Le plus ridicule dans tout ça, c'est qu'il y a tant de choses à dire sur la période de l'Empire, tant de clous à enfoncer sur ce qu'a fait Napoléon à l'époque mais non, Roger préfère nous noyer sous des pages et des pages sur la famille et la jeunesse du futur Empereur. Quand il y a matière à approfondir comme sur l'antisémitisme ou la traite des esclaves, c'est balancé entre le fromage et le dessert avant de filer à la conclusion globale du livre. En foutant au passage des taquets à un gars comme Jean Tullard que j'ai entendu ou lu régulièrement souligner le négatif du règne de Napoléon mais pas assez pour Roger.
Caratini, une imposture (?)
Ce livre n'est pas bon, il est beaucoup trop long pour ce qu'il a à dire et pas assez pour ce qu'il aurait dû dire. Il manque cruellement d'objectivité et est incapable de taper juste quand il doit critiquer Bonaparte, se perdant dans des comparaisons absurdes avec l'Époque Contemporaine en ne tenant ni compte du contexte, ni des causes et des conséquences. Ce qui la fout mal quand on se glorifie de faire de l'Histoire avec un grand H. Cerise sur le gâteau, la corsitude de l'auteur qui sent le besoin de nous la mettre à toutes les sauces, allant même jusqu'à faire de la propagande pour "son" peuple.

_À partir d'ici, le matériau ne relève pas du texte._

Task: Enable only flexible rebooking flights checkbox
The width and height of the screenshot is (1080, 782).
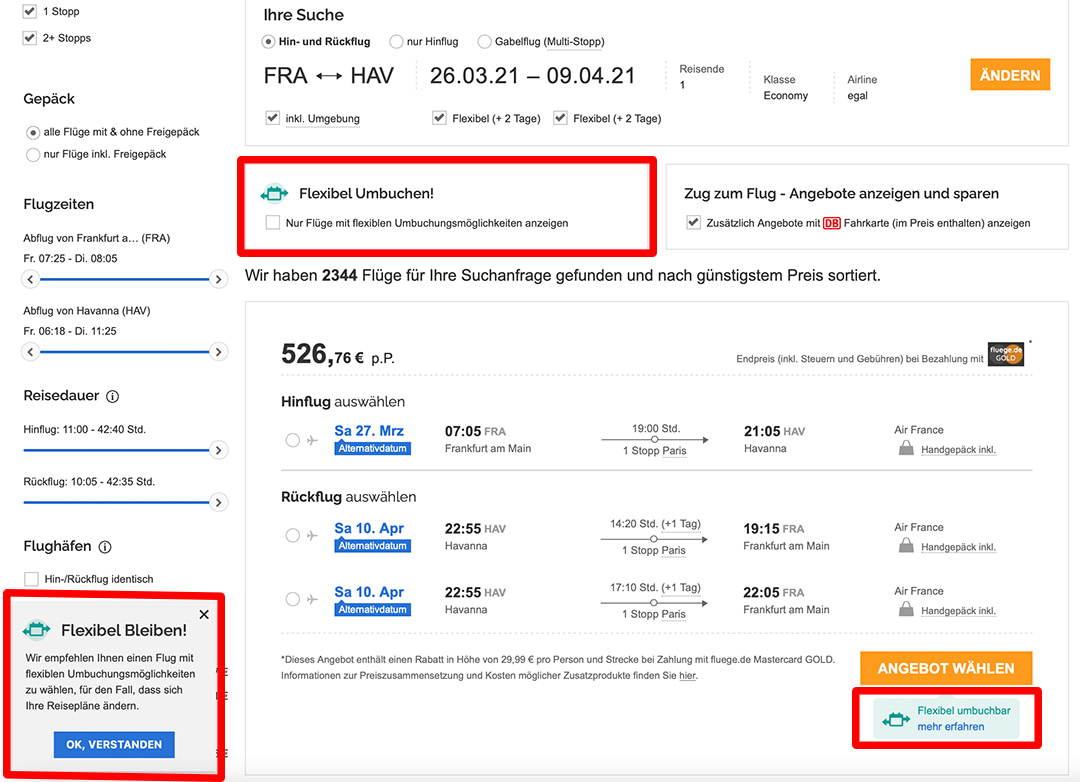Action: click(273, 223)
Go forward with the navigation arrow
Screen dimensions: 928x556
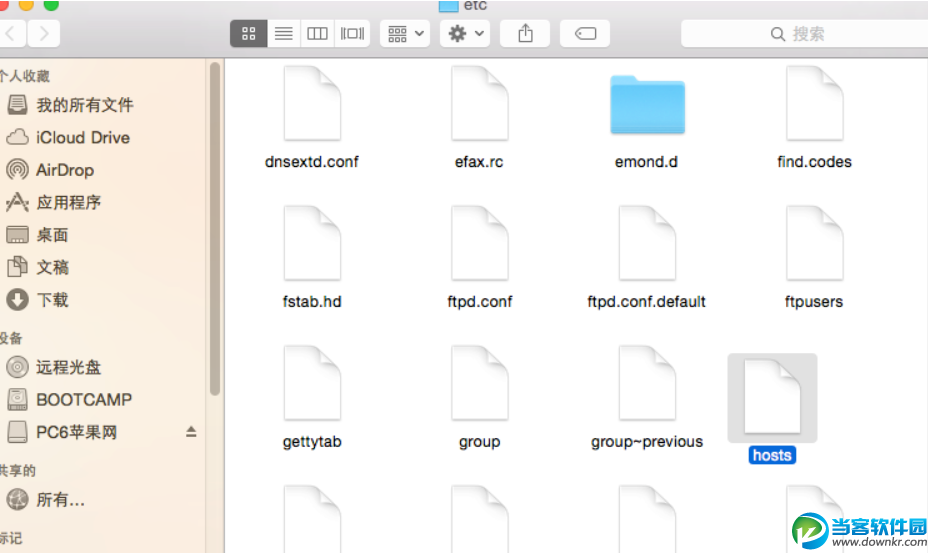pyautogui.click(x=43, y=33)
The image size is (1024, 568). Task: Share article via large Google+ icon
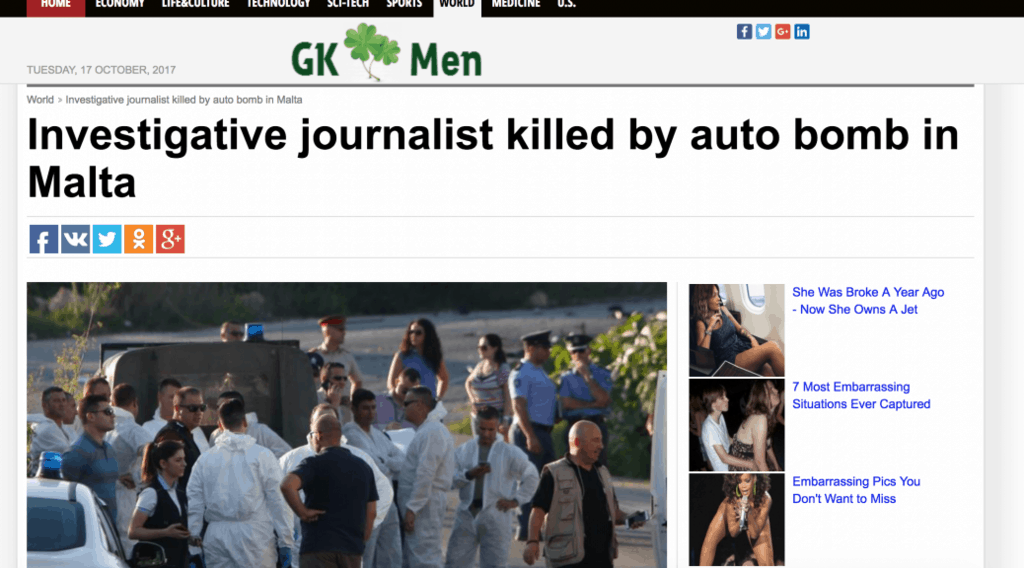[170, 239]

Je conclurai sur une note assez démoralisante pour le féru d'Histoire lambda comme moi qui cherche à en savoir toujours plus et qui doit fouiller encore et encore pour trouver des récits plus ou moins neutres sur les sujets qui l'intéressent. Effectivement, on a tendance à ne voir derrière Napoléon que le Soleil d'Austerlitz, la punchline des Pyramides ou le parcours du petit Corse (et toc Roger) devenu Empereur alors qu'il y a une face plus sombre comme chez la majeure partie des personnages historiques. Ce n'est pas pour autant qu'il faut tomber dans l'excès inverse et tenter de complètement détruire une figure du passé parce qu'on a un contentieux limite personnel avec elle.
Sans rancune Roger.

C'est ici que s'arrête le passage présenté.